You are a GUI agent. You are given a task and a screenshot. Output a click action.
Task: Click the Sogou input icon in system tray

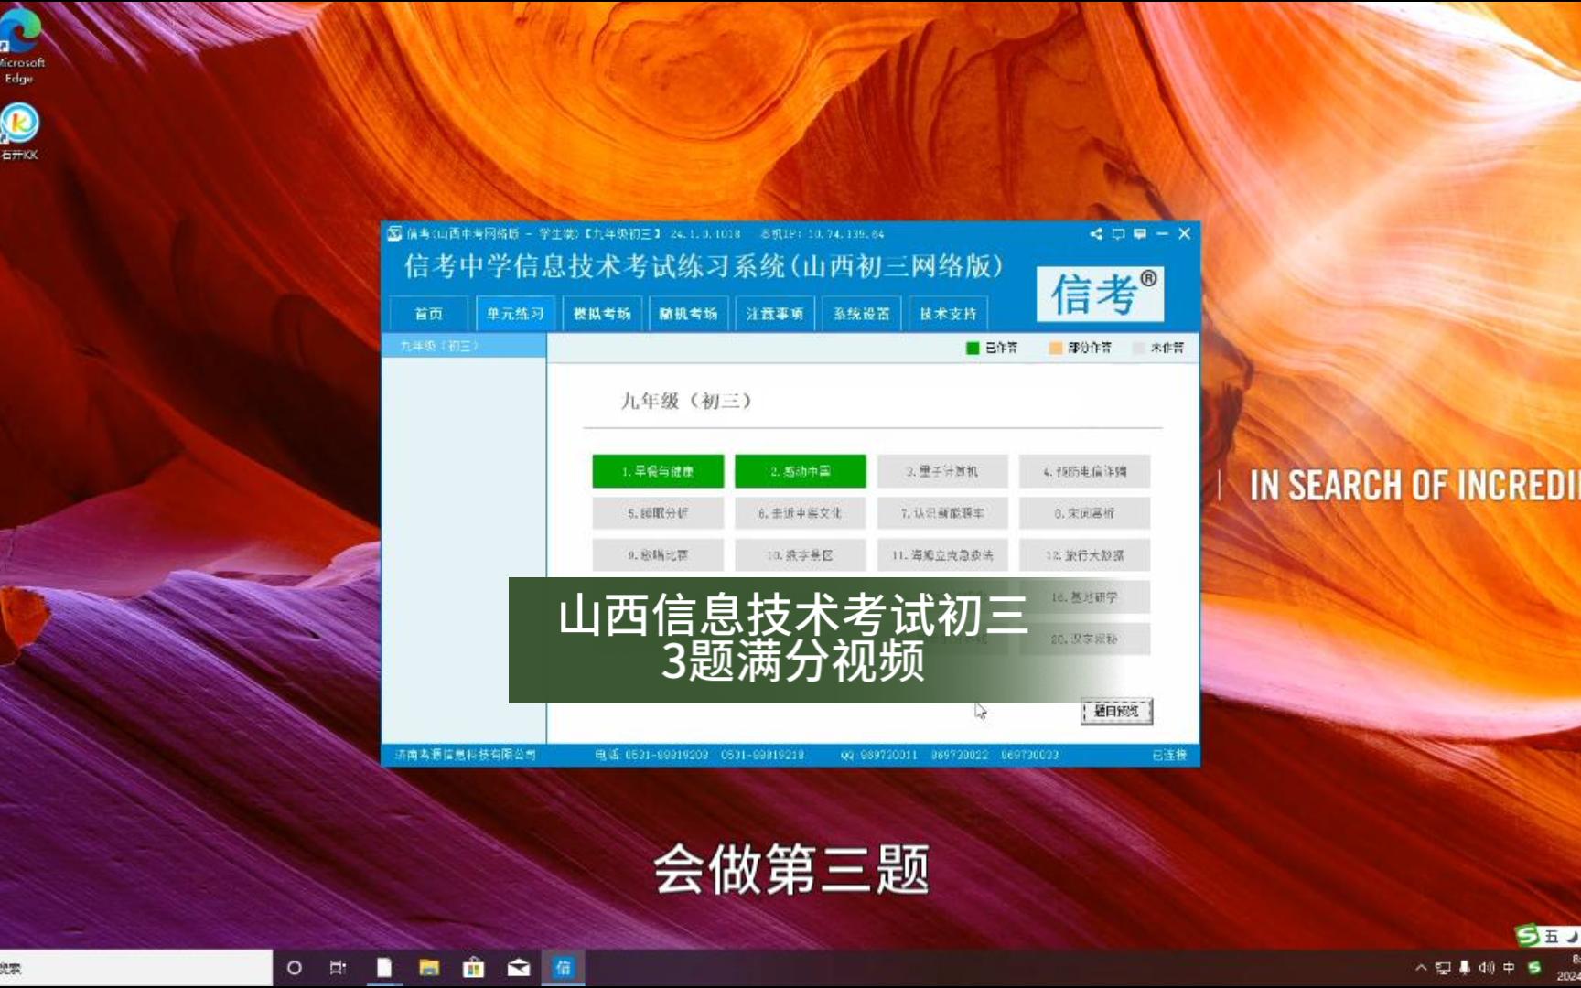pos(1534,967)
---
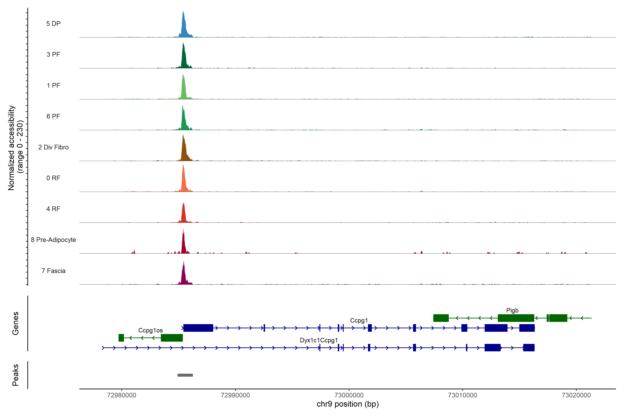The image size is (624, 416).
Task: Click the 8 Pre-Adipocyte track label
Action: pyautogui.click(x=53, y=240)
...
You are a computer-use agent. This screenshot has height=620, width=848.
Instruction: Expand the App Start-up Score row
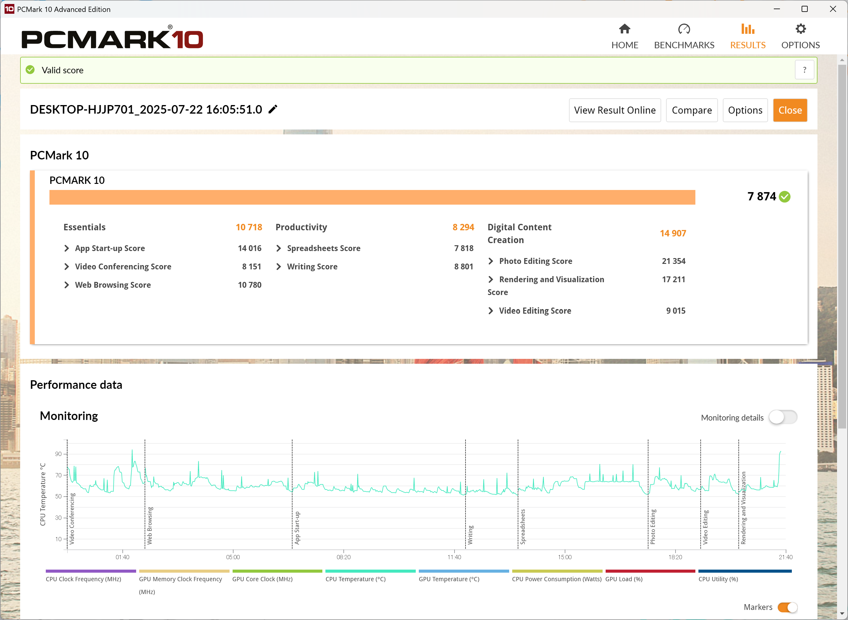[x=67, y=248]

-- DIRECTIONS --
From the entries above, copy out every line where the string "agent" appears.

-- OUTPUT OF THE TASK --
You are a GUI agent. You are given a task and a screenshot. Output a click action.
You are a computer-use agent. This screenshot has height=620, width=848.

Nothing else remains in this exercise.